Olive Higgins Prouty’s novel, Now, Voyager, inspired by her experience of breakdown and recovery, was made into a movie with Bette Davis as the star.  Stella Dallas, her feminist melodrama, was adapted into a stage play in 1924, and served as a basis for three films. The 1937 version starred Barbara Stanwyck and was nominated for two Academy Awards while the 1990 version, titled Stella, starred Bette Midler.

Obeying her social conscience, Olive Higgins Prouty donated most of the money she made from her writing to charity and she became well known for her philanthropic works. She met the poet Sylvia Plath when she endowed Smith College with a scholarship for “promising young writers.” Olive Prouty had a complex, personal relationship with Sylvia Plath and Olive paid for the medical expenses from the poet’s unsuccessful 1953 suicide attempt. It is believed that Sylvia Plath used Olive Higgins Prouty as the basis for her satirical character “Philomena Guinea” in her 1963 novel, The Bell Jar.

On March 24, 1974, Olive Higgins Prouty died in Brookline, Massachusetts. She is remembered as a transitional woman between women’s suffrage and women’s liberation. Her short stories and ten novels illustrate how American women managed to preserve integrity in their lives despite the stifling roles that society assigned to them.


Before the Garden

In 1914, Children’s Hospital moved from Huntington Avenue to its present location on Longwood Avenue, a $120,000 three-acre site on the former Ebenezer Francis Farm where “the air was purer and the noise and jar less.”  Several ward buildings were constructed to house medical and surgical patients in the field behind what is now the landmark-status protected Hunnewell Building. 

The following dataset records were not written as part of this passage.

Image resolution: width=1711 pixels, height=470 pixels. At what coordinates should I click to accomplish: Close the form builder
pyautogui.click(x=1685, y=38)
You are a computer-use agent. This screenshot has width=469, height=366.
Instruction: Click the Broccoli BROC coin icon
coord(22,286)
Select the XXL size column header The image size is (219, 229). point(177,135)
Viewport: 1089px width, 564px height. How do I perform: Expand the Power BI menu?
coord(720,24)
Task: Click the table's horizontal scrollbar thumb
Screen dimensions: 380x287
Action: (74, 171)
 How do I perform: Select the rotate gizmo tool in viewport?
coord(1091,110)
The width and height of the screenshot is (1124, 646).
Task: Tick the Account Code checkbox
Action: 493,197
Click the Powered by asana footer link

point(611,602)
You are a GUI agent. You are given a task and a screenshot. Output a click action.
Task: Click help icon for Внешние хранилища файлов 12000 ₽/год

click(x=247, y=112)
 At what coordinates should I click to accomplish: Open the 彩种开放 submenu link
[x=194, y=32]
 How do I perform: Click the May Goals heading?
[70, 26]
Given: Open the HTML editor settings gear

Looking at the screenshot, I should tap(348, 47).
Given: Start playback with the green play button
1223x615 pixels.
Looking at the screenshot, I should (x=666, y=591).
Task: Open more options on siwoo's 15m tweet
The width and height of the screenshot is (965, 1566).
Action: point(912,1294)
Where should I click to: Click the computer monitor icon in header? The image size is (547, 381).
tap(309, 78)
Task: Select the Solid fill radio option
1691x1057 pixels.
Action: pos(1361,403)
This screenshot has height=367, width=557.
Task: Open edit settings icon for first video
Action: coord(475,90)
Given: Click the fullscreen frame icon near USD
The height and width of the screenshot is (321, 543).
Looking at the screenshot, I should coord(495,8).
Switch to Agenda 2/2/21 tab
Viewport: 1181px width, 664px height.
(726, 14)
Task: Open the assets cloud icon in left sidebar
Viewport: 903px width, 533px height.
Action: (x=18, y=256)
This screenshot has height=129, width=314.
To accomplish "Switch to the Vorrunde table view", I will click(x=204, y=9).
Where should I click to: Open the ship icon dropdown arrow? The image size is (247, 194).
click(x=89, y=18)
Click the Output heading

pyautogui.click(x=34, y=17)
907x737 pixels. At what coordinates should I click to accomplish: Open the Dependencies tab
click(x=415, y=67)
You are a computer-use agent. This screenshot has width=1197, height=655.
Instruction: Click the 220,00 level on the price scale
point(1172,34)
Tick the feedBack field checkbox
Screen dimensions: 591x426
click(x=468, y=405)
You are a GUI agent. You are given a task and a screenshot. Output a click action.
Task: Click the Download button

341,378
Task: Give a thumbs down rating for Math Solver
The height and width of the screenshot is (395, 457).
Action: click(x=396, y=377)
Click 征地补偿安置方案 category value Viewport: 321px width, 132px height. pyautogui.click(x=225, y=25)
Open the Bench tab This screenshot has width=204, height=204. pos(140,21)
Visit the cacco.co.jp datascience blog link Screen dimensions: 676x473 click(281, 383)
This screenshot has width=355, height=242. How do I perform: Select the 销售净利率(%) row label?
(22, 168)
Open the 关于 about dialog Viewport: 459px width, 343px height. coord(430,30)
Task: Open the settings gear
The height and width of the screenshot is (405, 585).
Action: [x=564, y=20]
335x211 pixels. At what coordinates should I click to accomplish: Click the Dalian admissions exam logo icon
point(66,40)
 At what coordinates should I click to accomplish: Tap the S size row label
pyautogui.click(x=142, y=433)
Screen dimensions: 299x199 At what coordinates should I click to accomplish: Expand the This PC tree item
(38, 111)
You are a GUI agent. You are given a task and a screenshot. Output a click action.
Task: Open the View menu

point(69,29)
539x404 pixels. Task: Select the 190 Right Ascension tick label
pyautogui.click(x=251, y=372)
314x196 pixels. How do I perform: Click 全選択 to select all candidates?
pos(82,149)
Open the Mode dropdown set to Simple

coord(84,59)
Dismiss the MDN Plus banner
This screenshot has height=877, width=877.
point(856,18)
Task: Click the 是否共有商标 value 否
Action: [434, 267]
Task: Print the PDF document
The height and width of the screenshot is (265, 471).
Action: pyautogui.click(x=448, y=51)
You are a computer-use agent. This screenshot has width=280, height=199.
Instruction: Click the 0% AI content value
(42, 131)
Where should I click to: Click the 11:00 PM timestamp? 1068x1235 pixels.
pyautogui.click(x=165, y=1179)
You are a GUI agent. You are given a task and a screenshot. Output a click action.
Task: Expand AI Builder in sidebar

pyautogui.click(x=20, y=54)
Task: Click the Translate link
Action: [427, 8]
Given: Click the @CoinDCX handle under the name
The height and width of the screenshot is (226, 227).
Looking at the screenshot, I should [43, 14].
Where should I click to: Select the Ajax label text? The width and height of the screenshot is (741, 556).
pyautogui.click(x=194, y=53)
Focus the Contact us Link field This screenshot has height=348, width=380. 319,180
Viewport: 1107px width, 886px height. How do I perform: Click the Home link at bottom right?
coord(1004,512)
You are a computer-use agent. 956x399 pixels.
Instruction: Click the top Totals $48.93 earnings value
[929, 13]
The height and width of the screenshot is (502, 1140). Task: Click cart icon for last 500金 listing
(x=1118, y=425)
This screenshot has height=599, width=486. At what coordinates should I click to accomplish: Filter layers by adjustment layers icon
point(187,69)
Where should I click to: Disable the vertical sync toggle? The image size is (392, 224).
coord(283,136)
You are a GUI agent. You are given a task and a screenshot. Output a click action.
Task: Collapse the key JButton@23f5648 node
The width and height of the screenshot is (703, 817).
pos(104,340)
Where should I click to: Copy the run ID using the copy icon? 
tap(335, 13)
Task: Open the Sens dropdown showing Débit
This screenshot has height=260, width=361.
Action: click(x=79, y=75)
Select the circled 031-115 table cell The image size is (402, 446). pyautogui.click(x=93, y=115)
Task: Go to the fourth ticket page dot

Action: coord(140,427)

These “cottage wards” (sometimes called “chicken coops”) were designed to maximize air and light and to minimize the spread of infectious diseases.  Each ward floor normally had twenty beds, and the buildings also contained small isolation rooms, treatment rooms, and a laboratory and kitchen. In front of the Hunnewell Building, specially bred cows grazed to provide safe, tuberculosis-free milk for the infants and young pediatric patients.  A central open courtyard contained one small shack for airing mattresses between admissions, an early forerunner of infection control procedures.

This open courtyard area, the present site of the beloved Prouty Garden, served as the recreational grounds for patients, families, nurses, doctors, medical students, and other hospital staff.  Recreational activity was vibrant and varied.  Beginning in the 1920’s, Circus Day was a highly celebrated annual event that featured circus elephants and horses to delight the children. 

In addition to serving as the location for the circus, the grounds were the occasional home to traveling rodeos and cowboys.  Famous personalities frequented the hospital grounds to entertain and cheer the children and staff, including Babe Ruth and Will Rogers, to name but a few.  The hospital also held Donation Day functions on the grounds that were part of the fund-raising activities.  In the late 1930’s these included charitable events such as puppet shows and big-band concerts.